Desde outubro do ano passado, o Facebook conta com um Conselho de Supervisão, formado por personalidades escolhidas pela corporação para avaliar situações e conflitos que os algorítmos, sozinhos, ainda não são capazes de dirimir. Ou seja, há pessoas por trás das decisões corporativas que poderão chegar a mudar a decisão do Facebook, só que bem depois do estrago feito.

Ocorre que, desde o início, o funcionamento do conselho gerou dúvidas e até mesmo o anúncio de outro conselho independente e rival, pelo fato de que o início programado das atividades e o prazo de até 90 dias para decisões do primeiro evitava, por exemplo, a rápida análise de eventual uso da rede para abusos nas eleições dos Estados Unidos. Aque o Conselho se manifeste, valem as decisões do Facebook. E em comunicação, 90 dias são uma eternidade.

Fatos preocupantes recentes apontam para uma ação perigosa da rede em barrar a divulgação da cobertura de determinados acontecimentos e punir jornalistas e fotógrafos que tentam fazê-lo.

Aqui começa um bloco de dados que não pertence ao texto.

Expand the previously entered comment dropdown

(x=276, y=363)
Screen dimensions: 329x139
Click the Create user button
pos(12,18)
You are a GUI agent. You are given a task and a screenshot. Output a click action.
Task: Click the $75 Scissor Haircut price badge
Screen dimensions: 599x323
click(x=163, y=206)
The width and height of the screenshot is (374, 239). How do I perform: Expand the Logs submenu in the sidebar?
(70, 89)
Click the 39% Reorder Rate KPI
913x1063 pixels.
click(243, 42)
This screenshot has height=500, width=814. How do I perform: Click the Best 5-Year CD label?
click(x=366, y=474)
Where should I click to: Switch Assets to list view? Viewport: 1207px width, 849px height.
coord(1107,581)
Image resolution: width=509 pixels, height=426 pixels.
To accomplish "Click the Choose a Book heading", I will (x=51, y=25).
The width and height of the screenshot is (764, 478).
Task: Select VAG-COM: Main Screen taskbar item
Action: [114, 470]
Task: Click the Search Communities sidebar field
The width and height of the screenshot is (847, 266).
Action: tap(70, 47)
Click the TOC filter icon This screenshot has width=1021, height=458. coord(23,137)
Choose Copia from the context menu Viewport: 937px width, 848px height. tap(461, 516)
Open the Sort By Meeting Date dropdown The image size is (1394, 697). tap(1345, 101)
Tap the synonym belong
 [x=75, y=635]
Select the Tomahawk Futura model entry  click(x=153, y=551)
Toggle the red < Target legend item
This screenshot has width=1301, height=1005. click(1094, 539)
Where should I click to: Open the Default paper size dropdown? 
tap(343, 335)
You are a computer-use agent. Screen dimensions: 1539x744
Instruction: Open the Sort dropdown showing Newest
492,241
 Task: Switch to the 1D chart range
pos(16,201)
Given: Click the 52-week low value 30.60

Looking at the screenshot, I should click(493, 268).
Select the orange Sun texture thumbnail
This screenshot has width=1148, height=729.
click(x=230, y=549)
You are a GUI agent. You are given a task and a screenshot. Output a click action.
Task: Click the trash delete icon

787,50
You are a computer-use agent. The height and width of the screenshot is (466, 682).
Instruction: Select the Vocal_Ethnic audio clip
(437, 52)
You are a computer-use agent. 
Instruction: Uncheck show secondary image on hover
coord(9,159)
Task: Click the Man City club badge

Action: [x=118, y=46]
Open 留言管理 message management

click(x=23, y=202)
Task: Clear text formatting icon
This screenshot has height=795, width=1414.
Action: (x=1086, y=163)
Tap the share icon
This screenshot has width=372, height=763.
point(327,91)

O último episódio ocorreu na terça-feira (2) na Grécia, quando a rede social retirou do ar fotos de um protesto em favor do pedido de transferência de um preso em greve de fome já em estado crítico e levado à UTI. O homem em questão é Dimitris Kufodinas,  condenado à prisão perpétua pela morte de onze pessoas e que reivindicava ser colocado em uma prisão mais próxima de sua família. Não atendido, parou de comer desde janeiro, em protesto.  Mas o fato é que o Facebook não bloqueou algum tipo de manifestação do preso ou em favor de seus crimes, mas sim a cobertura jornalística de um protesto realizado por cerca de três mil pessoas em frente ao Parlamento de Atenas, mobilizadas pela situação de Kudofinas à beira da morte.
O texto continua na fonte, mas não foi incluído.